Prove that $3 - 2 ^ {1/7}$ is Irrational

Question

How to prove that $3 - 2 ^ {1/7}$ is irrational?

If I do

$$\frac p q = 3 - 2 ^ {1/7}$$

$$2 ^ {1/7} = 3 - \frac p q $$

Hint needed

Should I multiply by $7$ times??

Answer 1

Suppose $3-2^{1/7}=\frac{m}{n},$ for some $m,n\in\Bbb Z,$ $n\neq0.$ Then $(3n-m)^7=n^7+n^7,$ which contradicts Fermat's Last Theorem!.

Answer 2

Suppose $3-2^{1/7}$ is rational,Hence $2^{1/7}=3-(3-2^{1/7})$ is rational.we will prove that $2^{1/7}$ is irrational.
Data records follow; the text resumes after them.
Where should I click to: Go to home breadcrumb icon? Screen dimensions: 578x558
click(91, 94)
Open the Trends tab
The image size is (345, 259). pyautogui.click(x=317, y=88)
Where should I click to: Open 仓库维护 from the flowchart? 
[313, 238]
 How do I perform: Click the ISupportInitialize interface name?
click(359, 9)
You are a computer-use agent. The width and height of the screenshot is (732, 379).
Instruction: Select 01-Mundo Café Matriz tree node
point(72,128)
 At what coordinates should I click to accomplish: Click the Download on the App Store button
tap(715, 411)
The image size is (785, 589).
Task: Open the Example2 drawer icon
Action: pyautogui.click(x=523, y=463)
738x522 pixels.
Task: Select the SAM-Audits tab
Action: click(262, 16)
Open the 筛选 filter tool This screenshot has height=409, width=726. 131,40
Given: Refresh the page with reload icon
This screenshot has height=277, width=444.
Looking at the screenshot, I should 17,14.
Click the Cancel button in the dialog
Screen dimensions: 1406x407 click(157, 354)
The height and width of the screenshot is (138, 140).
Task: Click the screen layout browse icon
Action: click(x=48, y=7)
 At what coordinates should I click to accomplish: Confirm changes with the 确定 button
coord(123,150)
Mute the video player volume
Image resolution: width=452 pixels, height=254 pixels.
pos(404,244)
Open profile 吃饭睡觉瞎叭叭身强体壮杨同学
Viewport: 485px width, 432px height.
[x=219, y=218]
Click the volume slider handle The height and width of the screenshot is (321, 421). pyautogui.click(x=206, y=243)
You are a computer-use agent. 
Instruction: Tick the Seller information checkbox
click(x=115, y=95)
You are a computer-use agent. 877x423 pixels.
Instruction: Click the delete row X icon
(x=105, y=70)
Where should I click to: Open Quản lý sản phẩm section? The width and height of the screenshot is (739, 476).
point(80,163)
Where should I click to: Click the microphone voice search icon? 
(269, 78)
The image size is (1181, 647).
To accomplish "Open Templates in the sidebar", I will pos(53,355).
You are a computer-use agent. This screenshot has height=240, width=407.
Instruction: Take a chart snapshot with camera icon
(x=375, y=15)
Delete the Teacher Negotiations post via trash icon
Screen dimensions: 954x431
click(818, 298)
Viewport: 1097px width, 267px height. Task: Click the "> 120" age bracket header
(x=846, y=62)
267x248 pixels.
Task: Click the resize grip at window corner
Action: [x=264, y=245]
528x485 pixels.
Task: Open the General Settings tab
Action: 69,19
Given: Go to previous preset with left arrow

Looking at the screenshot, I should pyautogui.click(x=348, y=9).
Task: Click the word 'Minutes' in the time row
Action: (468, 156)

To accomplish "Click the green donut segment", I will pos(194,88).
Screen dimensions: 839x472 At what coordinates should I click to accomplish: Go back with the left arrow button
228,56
Direct Proof:Just use the rational root test on the polynomial equation $x^7-2=0$ (note that $\sqrt[7]{2}$ is a solution to this equation). If this equation were to have a rational root $\frac{a}{b}$ with gcd$(a,b)=1$ (with $a,b\in \mathbb{Z}$ and $b\not=0$), then $b\vert 1$ and $a\vert 2$. Thus, $\frac{a}{b}\in\{\pm 1,\pm 2\}$. However, none of $\pm 1,\pm 2$ are solutions of $x^7-2=0$. Therefore the equation $x^7-2=0$ has no rational solutions and $\sqrt[7]{2}$ is irrational.Hence We are done!

Alternatively, suppose we have $\sqrt[7]{2}=\frac{a}{b}$ for some $a,b\in \mathbb{Z}$, $b\not=0$, and $\gcd(a,b)=1$. Then, rearranging and cubing, we have $2b^7=a^7$. Therefore $a^7$ is even....what does that say about $a$? What, in turn, does that say about $b$? It's really not that different from the classic proof that $\sqrt{2}$ is irrational.

Answer 3

You can safely ignore the term $3$.

Let $p^7=2q^7$, with $p$ and $q$ relative primes. Then $p^7$ is even, so that $p$ is even, so that $q^7$ is a multiple of $2^6$ so that $q$ is even, a contradiction.